YOUR ASSIGNMENT: Below are records; copy exactly the line containing "Image resolution: width=1222" and every line after it, through the last.

INFORMATION PROVIDED:
------------------------------------------------

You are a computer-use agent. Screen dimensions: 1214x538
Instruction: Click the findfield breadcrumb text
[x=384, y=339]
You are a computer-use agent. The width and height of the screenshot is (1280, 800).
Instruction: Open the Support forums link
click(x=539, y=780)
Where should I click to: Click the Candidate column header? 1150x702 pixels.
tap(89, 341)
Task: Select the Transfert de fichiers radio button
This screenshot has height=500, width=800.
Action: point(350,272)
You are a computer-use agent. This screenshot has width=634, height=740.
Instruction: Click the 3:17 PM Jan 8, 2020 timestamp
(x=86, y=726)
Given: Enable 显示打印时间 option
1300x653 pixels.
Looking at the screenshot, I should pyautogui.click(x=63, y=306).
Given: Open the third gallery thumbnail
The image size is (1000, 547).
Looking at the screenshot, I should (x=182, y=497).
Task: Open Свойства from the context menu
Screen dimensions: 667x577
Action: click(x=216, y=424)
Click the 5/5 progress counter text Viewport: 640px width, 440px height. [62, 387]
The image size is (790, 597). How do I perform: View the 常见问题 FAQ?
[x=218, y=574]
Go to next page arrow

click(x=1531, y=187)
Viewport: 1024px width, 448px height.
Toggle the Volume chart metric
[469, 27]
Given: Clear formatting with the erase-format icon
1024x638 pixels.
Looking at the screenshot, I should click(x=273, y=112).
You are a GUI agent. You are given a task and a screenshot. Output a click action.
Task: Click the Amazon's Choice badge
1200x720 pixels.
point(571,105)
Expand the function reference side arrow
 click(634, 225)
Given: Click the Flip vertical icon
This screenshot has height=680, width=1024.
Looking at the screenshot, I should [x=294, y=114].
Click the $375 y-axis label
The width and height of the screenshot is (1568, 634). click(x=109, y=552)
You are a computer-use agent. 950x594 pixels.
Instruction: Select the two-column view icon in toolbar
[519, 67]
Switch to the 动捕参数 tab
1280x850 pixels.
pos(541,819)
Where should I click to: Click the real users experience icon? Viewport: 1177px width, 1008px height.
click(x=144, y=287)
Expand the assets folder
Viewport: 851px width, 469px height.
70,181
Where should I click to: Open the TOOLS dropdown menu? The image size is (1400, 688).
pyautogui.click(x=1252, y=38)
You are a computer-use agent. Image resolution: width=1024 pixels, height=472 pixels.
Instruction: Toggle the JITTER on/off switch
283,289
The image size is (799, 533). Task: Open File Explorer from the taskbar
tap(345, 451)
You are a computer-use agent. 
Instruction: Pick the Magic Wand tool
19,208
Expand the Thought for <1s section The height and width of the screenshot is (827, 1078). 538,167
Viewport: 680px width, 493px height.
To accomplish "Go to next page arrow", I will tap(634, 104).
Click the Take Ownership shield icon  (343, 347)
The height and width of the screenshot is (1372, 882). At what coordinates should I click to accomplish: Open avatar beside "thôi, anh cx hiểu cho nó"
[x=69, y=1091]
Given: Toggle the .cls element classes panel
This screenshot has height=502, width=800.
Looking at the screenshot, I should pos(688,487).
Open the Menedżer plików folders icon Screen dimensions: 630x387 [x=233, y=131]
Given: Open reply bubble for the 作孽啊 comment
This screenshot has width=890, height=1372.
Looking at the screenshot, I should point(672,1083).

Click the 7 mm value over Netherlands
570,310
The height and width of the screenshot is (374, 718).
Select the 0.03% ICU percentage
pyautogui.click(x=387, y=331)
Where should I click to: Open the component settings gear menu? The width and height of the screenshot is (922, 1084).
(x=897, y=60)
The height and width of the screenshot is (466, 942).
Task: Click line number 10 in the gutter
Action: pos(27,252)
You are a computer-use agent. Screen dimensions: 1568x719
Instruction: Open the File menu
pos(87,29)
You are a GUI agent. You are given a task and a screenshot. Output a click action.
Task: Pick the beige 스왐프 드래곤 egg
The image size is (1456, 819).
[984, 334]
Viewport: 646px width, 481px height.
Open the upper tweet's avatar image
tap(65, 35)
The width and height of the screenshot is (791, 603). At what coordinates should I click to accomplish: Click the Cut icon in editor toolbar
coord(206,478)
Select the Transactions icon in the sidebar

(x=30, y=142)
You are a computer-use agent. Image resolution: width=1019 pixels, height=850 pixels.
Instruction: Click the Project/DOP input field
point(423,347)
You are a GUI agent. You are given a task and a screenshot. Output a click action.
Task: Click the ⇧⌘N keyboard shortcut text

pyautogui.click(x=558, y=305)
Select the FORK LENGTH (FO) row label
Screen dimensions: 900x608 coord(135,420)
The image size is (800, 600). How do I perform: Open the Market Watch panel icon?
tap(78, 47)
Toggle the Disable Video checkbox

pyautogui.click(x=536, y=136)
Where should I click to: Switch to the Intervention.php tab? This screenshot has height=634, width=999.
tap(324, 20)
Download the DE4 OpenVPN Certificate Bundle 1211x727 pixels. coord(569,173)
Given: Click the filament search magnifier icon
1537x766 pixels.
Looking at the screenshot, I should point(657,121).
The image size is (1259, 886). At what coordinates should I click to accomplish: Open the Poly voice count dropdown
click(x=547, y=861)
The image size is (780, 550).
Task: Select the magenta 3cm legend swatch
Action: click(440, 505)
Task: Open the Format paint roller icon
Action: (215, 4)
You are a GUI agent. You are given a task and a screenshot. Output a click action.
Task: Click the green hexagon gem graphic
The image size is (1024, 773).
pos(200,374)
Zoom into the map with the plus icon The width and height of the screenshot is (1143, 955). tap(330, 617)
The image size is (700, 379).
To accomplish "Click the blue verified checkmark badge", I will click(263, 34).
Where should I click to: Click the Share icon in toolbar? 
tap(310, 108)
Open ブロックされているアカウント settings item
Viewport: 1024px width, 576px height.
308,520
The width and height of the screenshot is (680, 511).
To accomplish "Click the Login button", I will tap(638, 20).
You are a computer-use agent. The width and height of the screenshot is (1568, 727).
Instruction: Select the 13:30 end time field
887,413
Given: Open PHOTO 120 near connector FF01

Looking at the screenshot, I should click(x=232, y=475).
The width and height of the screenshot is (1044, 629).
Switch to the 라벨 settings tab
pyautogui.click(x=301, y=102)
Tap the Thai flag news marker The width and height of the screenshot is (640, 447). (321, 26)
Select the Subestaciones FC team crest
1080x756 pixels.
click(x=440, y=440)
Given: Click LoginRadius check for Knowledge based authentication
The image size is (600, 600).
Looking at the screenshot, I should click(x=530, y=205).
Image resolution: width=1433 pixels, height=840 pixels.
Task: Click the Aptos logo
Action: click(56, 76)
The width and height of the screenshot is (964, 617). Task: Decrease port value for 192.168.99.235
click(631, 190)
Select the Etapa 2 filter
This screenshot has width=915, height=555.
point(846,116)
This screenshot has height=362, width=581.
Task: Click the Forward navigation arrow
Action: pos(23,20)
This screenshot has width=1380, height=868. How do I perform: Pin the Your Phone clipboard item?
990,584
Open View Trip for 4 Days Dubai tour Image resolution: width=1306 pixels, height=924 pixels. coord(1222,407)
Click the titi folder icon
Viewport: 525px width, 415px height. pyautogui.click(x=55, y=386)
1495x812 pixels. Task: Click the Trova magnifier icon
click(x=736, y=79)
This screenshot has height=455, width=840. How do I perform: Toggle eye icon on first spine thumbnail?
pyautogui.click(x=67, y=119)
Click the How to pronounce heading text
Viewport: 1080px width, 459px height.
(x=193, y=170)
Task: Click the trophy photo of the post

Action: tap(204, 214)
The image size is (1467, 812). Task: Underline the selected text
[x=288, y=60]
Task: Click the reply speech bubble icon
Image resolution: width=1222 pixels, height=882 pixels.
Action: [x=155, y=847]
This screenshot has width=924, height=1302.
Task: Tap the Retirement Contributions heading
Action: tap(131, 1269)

------------------------------------------------

RESPONSE BELOW:
Image resolution: width=1222 pixels, height=882 pixels.
Action: [x=155, y=847]
This screenshot has width=924, height=1302.
Task: Tap the Retirement Contributions heading
Action: tap(131, 1269)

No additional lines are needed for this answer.